◆ **Exercise**:
What you return must match the records character for character.

[Collected data entries]

--- START ---

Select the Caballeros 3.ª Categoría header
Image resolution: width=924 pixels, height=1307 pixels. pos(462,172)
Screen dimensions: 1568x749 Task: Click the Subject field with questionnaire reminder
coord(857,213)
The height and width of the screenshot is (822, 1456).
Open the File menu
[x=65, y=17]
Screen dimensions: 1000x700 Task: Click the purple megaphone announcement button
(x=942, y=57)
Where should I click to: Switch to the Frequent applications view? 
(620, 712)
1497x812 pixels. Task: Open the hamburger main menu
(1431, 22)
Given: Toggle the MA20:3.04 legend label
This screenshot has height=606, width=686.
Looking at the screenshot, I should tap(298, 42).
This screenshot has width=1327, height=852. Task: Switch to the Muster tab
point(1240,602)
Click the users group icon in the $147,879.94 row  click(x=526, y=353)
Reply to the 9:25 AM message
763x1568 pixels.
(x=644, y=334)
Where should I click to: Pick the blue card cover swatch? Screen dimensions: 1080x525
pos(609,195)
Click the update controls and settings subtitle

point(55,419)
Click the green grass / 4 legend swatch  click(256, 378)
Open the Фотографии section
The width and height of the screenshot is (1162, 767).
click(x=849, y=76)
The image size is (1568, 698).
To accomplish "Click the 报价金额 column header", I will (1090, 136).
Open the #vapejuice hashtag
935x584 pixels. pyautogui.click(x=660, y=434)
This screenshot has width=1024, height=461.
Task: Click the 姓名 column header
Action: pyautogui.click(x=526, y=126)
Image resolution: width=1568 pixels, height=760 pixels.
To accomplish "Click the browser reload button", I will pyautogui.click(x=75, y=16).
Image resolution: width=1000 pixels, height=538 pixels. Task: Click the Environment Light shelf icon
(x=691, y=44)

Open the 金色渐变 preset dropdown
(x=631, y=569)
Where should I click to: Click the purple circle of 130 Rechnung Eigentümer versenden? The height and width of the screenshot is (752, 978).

--- END ---

◆ **Solution to this problem**:
Select the Caballeros 3.ª Categoría header
Image resolution: width=924 pixels, height=1307 pixels. pos(462,172)
Screen dimensions: 1568x749 Task: Click the Subject field with questionnaire reminder
coord(857,213)
The height and width of the screenshot is (822, 1456).
Open the File menu
[x=65, y=17]
Screen dimensions: 1000x700 Task: Click the purple megaphone announcement button
(x=942, y=57)
Where should I click to: Switch to the Frequent applications view? 
(620, 712)
1497x812 pixels. Task: Open the hamburger main menu
(1431, 22)
Given: Toggle the MA20:3.04 legend label
This screenshot has height=606, width=686.
Looking at the screenshot, I should tap(298, 42).
This screenshot has width=1327, height=852. Task: Switch to the Muster tab
point(1240,602)
Click the users group icon in the $147,879.94 row  click(x=526, y=353)
Reply to the 9:25 AM message
763x1568 pixels.
(x=644, y=334)
Where should I click to: Pick the blue card cover swatch? Screen dimensions: 1080x525
pos(609,195)
Click the update controls and settings subtitle

point(55,419)
Click the green grass / 4 legend swatch  click(256, 378)
Open the Фотографии section
The width and height of the screenshot is (1162, 767).
click(x=849, y=76)
The image size is (1568, 698).
To accomplish "Click the 报价金额 column header", I will (1090, 136).
Open the #vapejuice hashtag
935x584 pixels. pyautogui.click(x=660, y=434)
This screenshot has width=1024, height=461.
Task: Click the 姓名 column header
Action: pyautogui.click(x=526, y=126)
Image resolution: width=1568 pixels, height=760 pixels.
To accomplish "Click the browser reload button", I will pyautogui.click(x=75, y=16).
Image resolution: width=1000 pixels, height=538 pixels. Task: Click the Environment Light shelf icon
(x=691, y=44)

Open the 金色渐变 preset dropdown
(x=631, y=569)
Where should I click to: Click the purple circle of 130 Rechnung Eigentümer versenden? The height and width of the screenshot is (752, 978).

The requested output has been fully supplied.